- **EXTRAIT CITÉ**:
◇ ◇ ◇ ◇ ◇ ◇ ◇
Il doit exécuter rembourser les avances et frais, indemniser des pertes éprouvés et verser la rémunération prévue.
Il convient de noter que ces obligations ne sont pas d’ordre public et sont donc supplétives, sauf stipulation contraire.
- Les risques pour un mandant
Le mandant est engagé par tous les actes accomplis par le mandataire dans les limites du mandat. Si le mandataire outrepasse ses pouvoirs, le mandant peut contester, sauf si les tiers pouvaient légitimement croire que le mandataire agissait dans le cadre de son mandat (mandat apparent).
En effet, en l’absence de mandat écrit, les tiers peuvent légitimement croire que la personne agit pour le compte du mandant, notamment en cas de dépassement apparent de ses pouvoirs. Il s’agit d’un mandat apparent. Par exemple, il a été jugé qu’un assuré pouvait légitimement croire que le courtier en assurance agissait en qualité de mandataire de la compagnie d’assurance en vertu d’un mandat apparent[3]. L’assuré peut en effet légitimement croire aux pouvoirs du courtier en raison d’une apparence propre à l’assureur, comme par exemple les documents à en-tête, avis d’échéances etc.
- Révocation du mandat
La révocation des pouvoirs du mandataire est toujours possible, à tout moment, pour le mandant. Elle peut être expresse ou tacite (par exemple, désignation d’un autre mandataire). La révocation ouvre au mandataire droit à une indemnité.
- Distinction avec les autres contrats d’intermédiation et régime applicable aux divers intermédiaires
Le mandat porte nécessairement sur la réalisation d’actes juridiques, par exemple, conclure un contrat, au nom et pour le compte du mandant, contrairement à d’autres contrats d’intermédiation (courtage, commission, entreprise) qui peuvent porter sur la réalisation d’actes matériels ou sur la mise en relation des parties. Il est à noter que le mandataire pourrait accomplir également des actes matériels, liés à l’acte juridique.
Voici quelques exemples :
Le commissionnaire agit pour le compte d’autrui mais en son propre nom, ce qui le distingue du mandataire, qui agit au nom et pour le compte du mandant (art. L. 132-1 Code du commerce ).
Le contrat d’entreprise implique que le prestataire accomplit un acte matériel (et non pas un acte juridique) pour le donneur d’ordre, sans pouvoir de représentation. Il agit en son propre nom et pour son propre compte même s’il agit dans l’intérêt du donneur d’ordre.
◇ ◇ ◇ ◇ ◇ ◇ ◇
- **ITEMS FOURNIS**:
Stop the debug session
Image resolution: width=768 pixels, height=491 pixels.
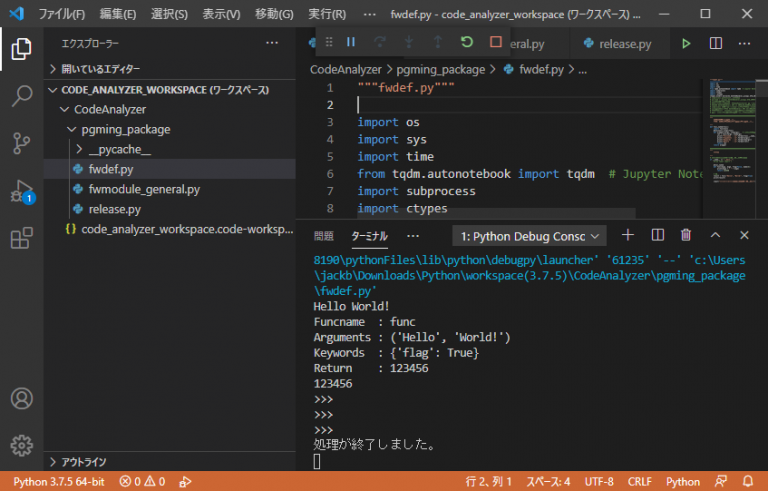coord(496,42)
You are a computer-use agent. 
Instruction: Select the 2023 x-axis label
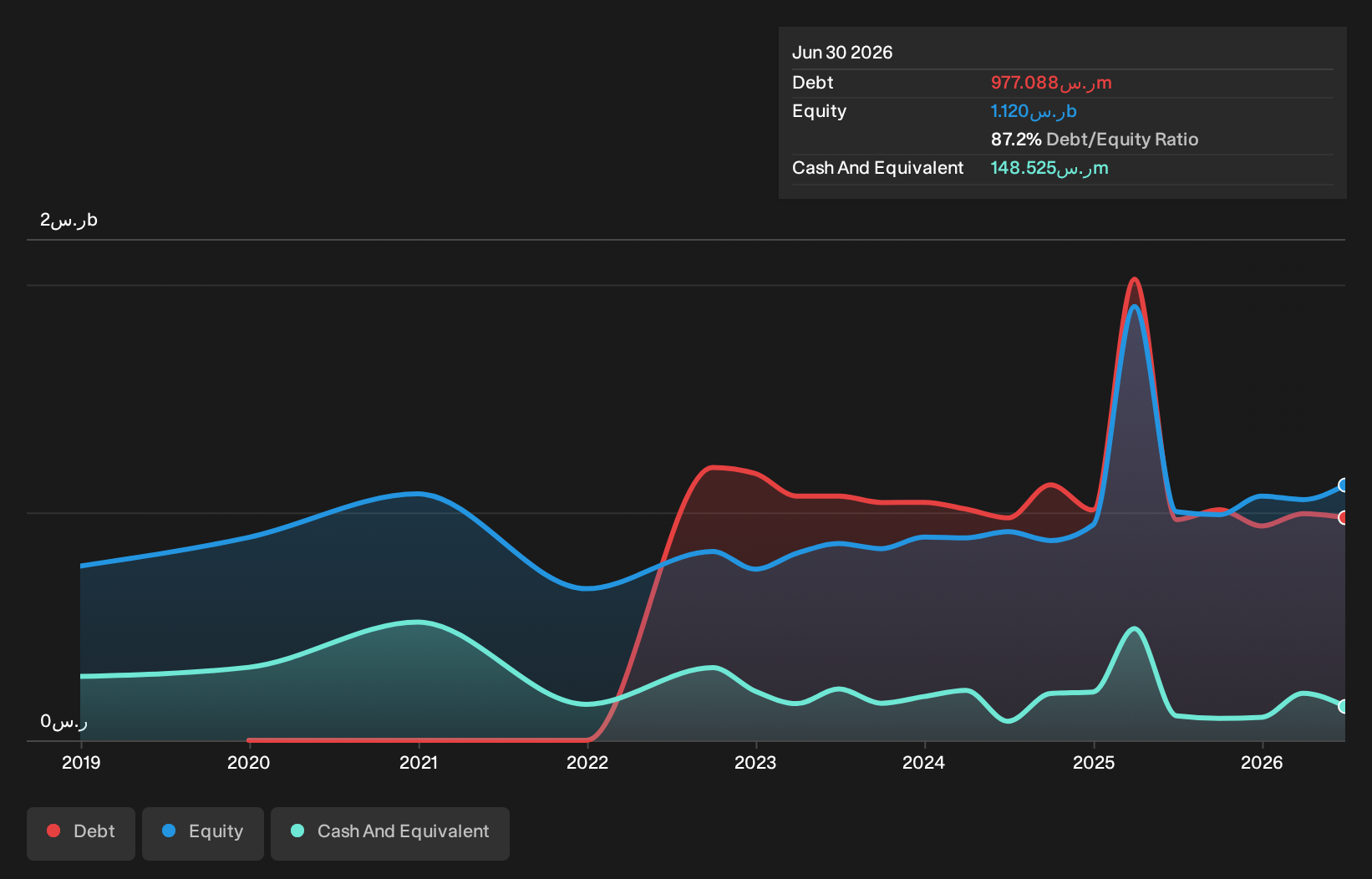click(x=755, y=762)
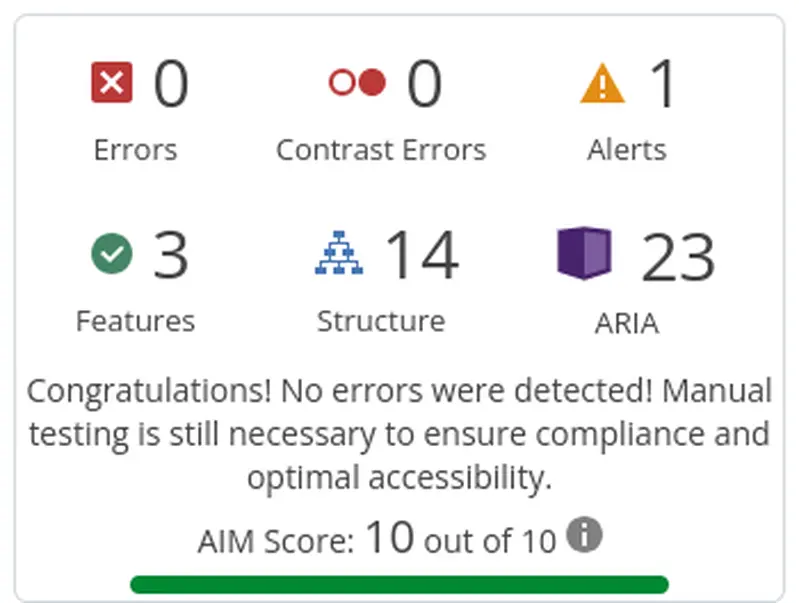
◇ ◇ ◇ ◇ ◇ ◇ ◇
- **À RÉALISER**:
(1) Traduisez en anglais cette phrase de l'extrait sur le mandat : « La révocation ouvre au mandataire droit à une indemnité. »
(2) Réécrivez la partie de l'extrait sur le mandat qui commence par les mots « Il doit exécuter » et se termine par « mandat (mandat apparent). », en changeant « mandant » en « représenté ».
Les items n'interviennent pas dans ce travail.

- **RÉPONSES PAR CONSIGNE**:
(1) Revocation gives the agent a right to compensation.

(2)
Il doit exécuter rembourser les avances et frais, indemniser des pertes éprouvés et verser la rémunération prévue.
Il convient de noter que ces obligations ne sont pas d’ordre public et sont donc supplétives, sauf stipulation contraire.
- Les risques pour un représenté
Le représenté est engagé par tous les actes accomplis par le mandataire dans les limites du mandat. Si le mandataire outrepasse ses pouvoirs, le représenté peut contester, sauf si les tiers pouvaient légitimement croire que le mandataire agissait dans le cadre de son mandat (mandat apparent).